Rewrite the entries from the line with "At what (x,y)" to the line with "Looking at the", putting "point" in place of "coordinate pair" and leaving everything else the same.

======== Material for this exercise

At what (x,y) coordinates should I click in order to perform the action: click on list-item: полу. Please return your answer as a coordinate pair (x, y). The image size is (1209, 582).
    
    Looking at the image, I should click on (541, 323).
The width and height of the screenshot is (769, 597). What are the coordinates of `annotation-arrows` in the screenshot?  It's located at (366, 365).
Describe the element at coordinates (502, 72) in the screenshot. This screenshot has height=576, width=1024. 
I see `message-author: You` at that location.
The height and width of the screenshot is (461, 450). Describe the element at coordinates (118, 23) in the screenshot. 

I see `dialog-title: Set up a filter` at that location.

================
======== Material for this exercise

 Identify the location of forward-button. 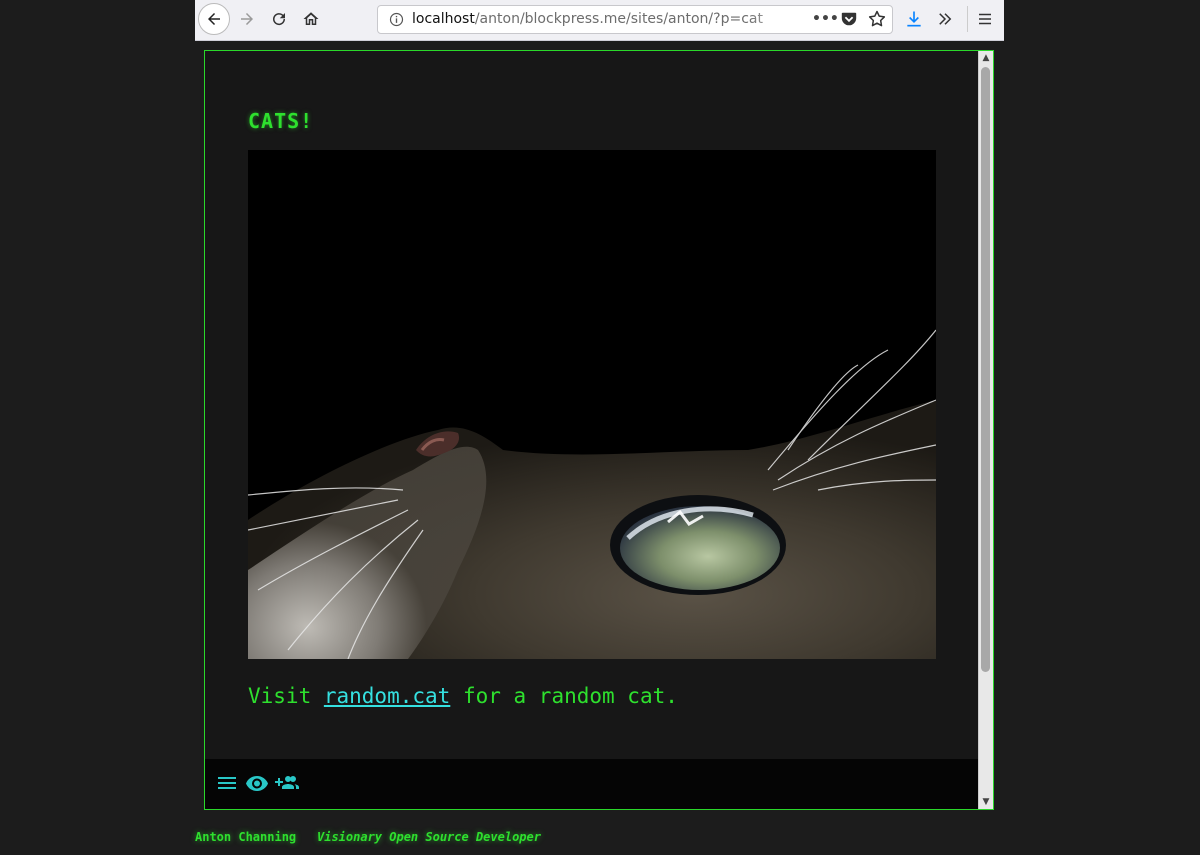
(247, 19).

================

Response to this task ▸
At what (x,y) coordinates should I click in order to perform the action: click on list-item: полу. Please return your answer as a point (x, y). The image size is (1209, 582).
    
    Looking at the image, I should click on (541, 323).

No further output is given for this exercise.